* _EXERCISE GOAL_
Pictures must not appear; the answer is exactly the lines from the one that holds "The width and" through the end of the material.

--

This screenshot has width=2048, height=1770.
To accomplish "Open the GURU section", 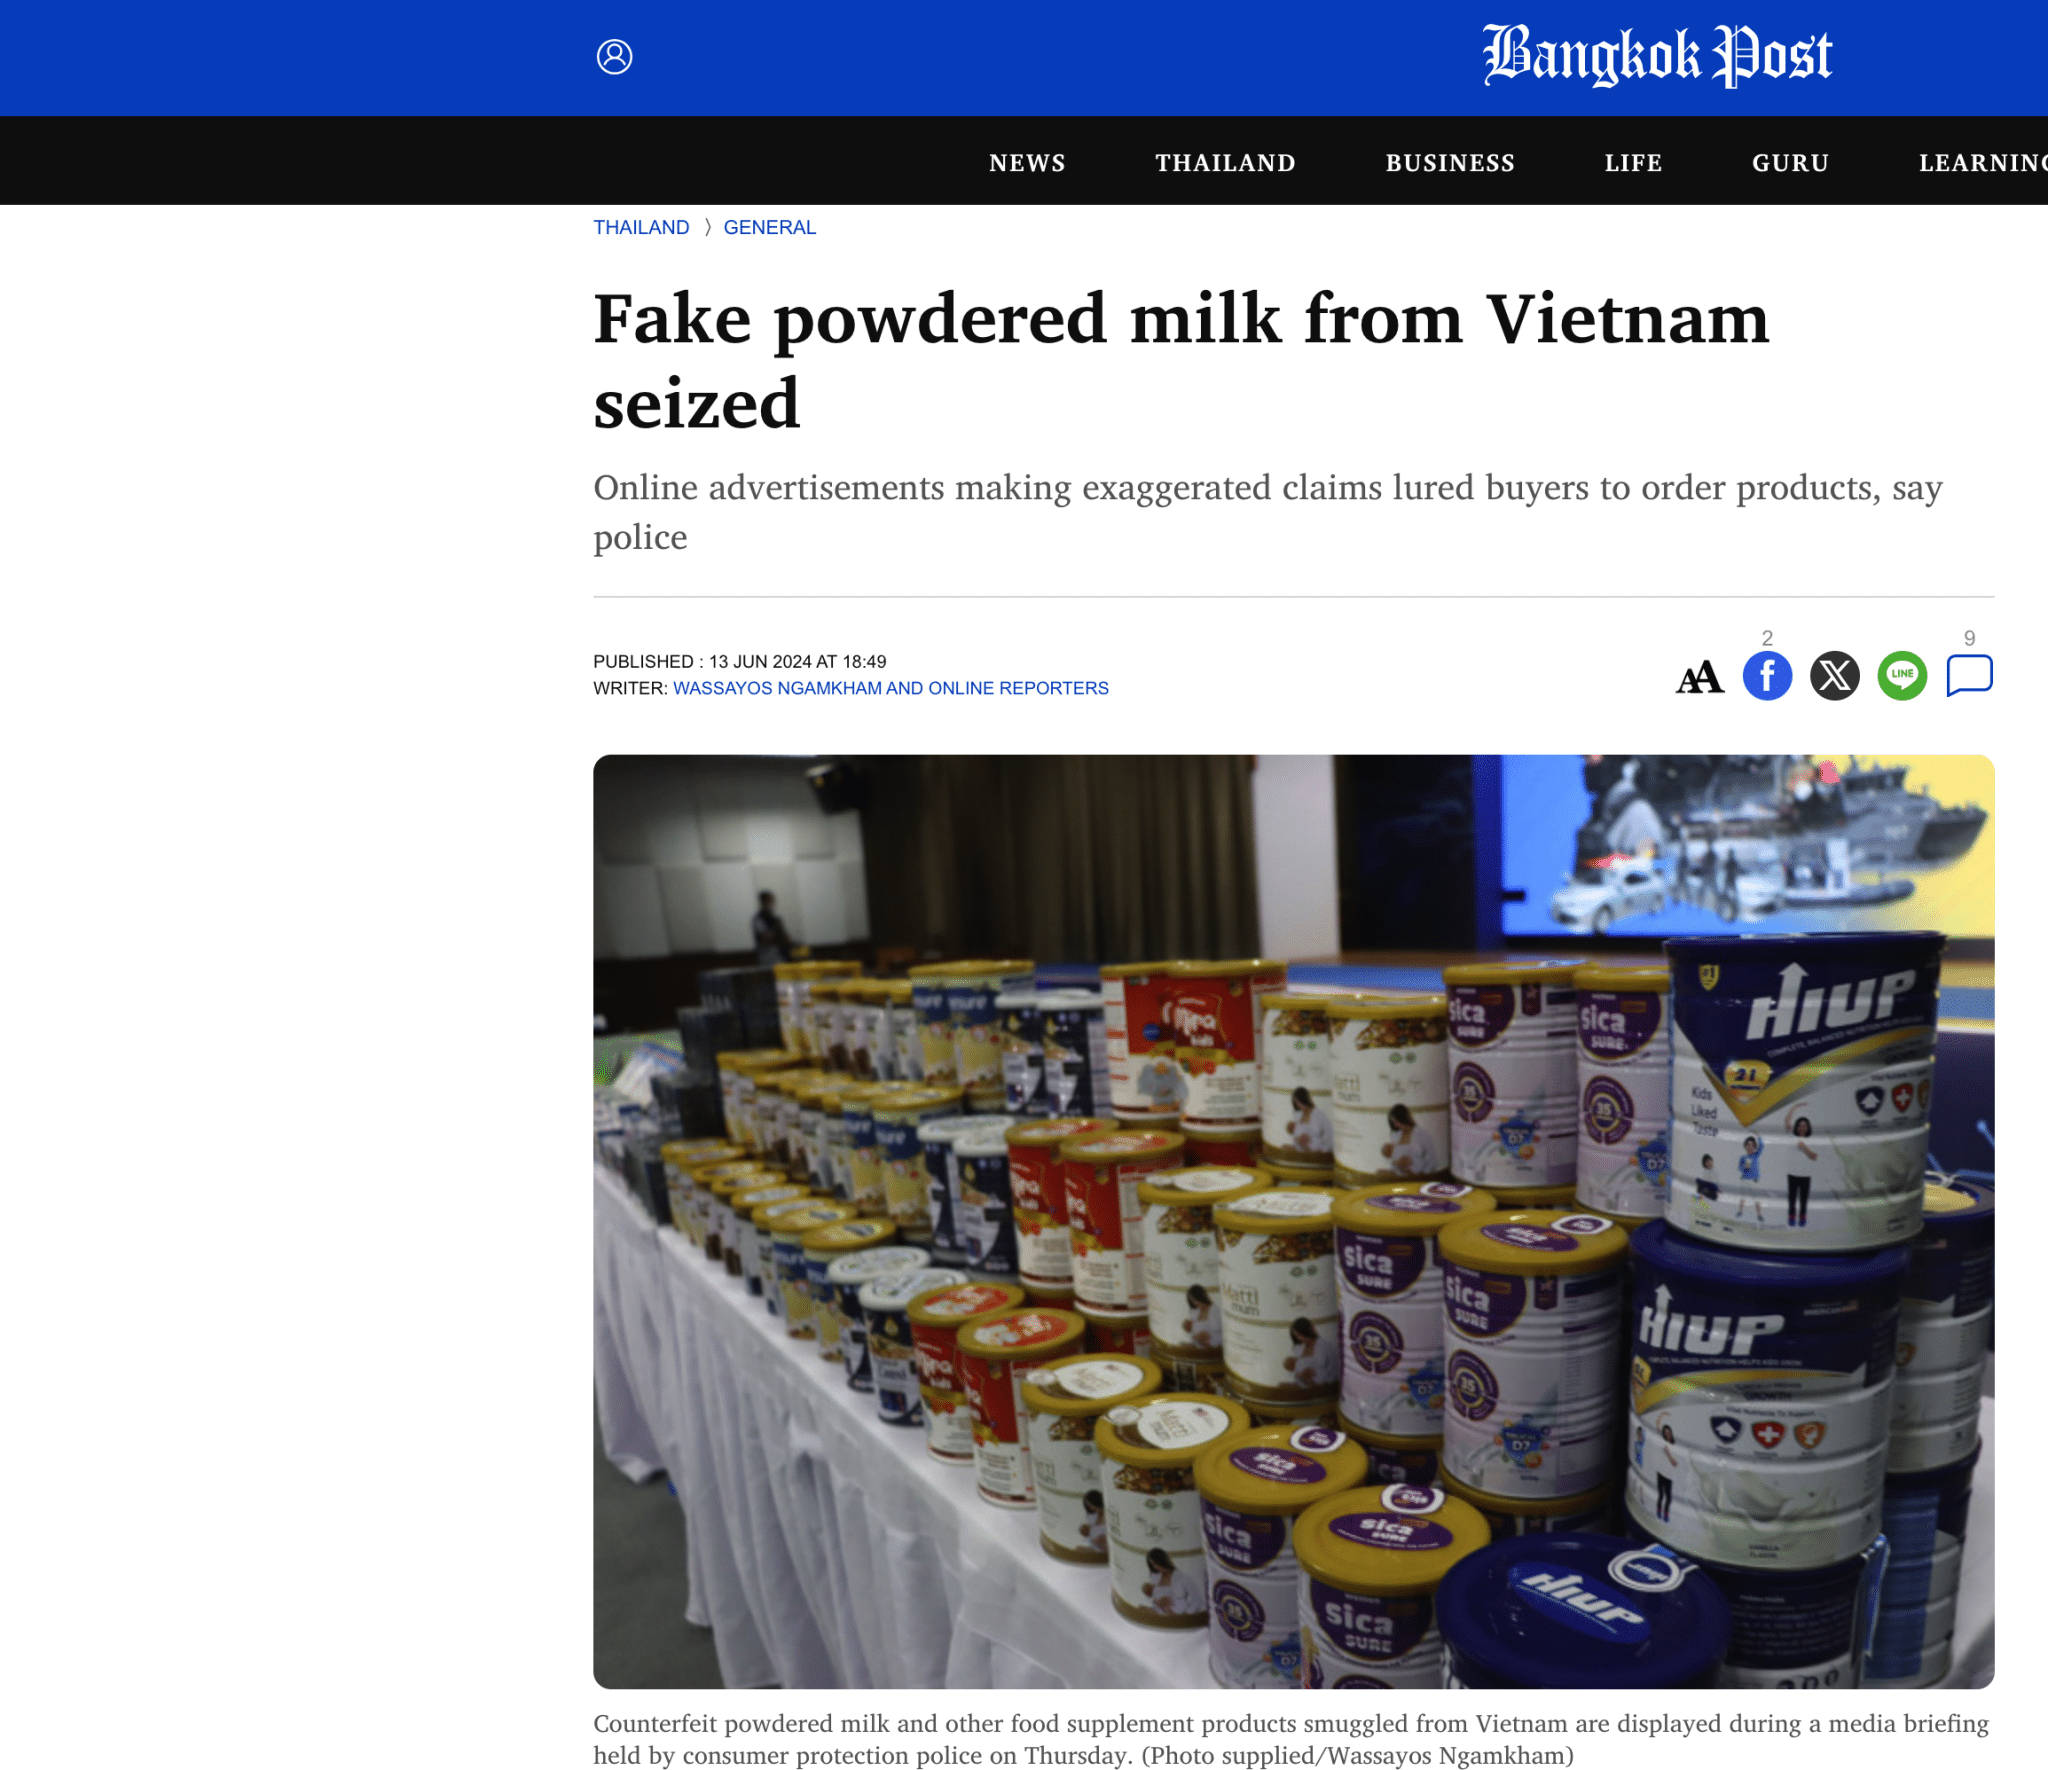I will (x=1790, y=163).
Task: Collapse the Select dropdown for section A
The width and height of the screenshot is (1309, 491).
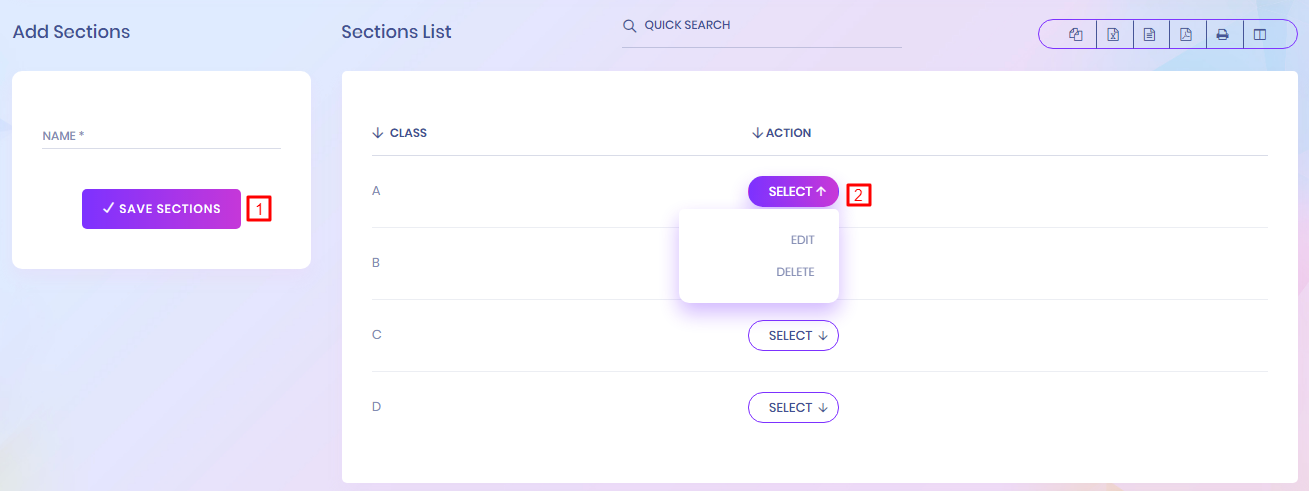Action: coord(793,191)
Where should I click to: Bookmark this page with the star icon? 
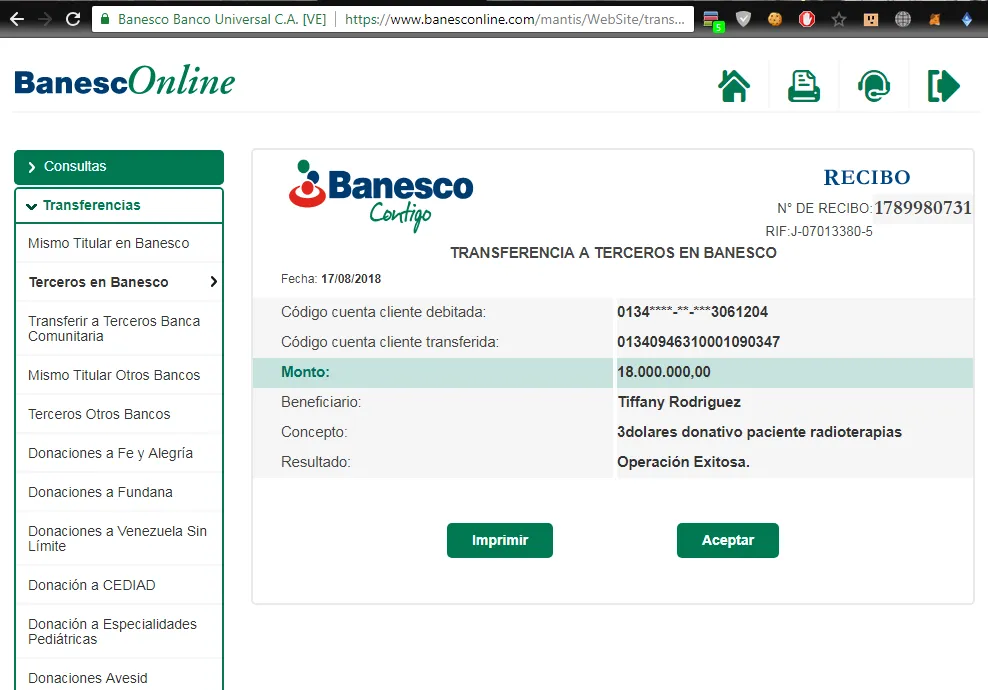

--

* _EXERCISE SOLUTION_
The width and height of the screenshot is (1309, 491).
Action: coord(793,191)
Where should I click to: Bookmark this page with the star icon? 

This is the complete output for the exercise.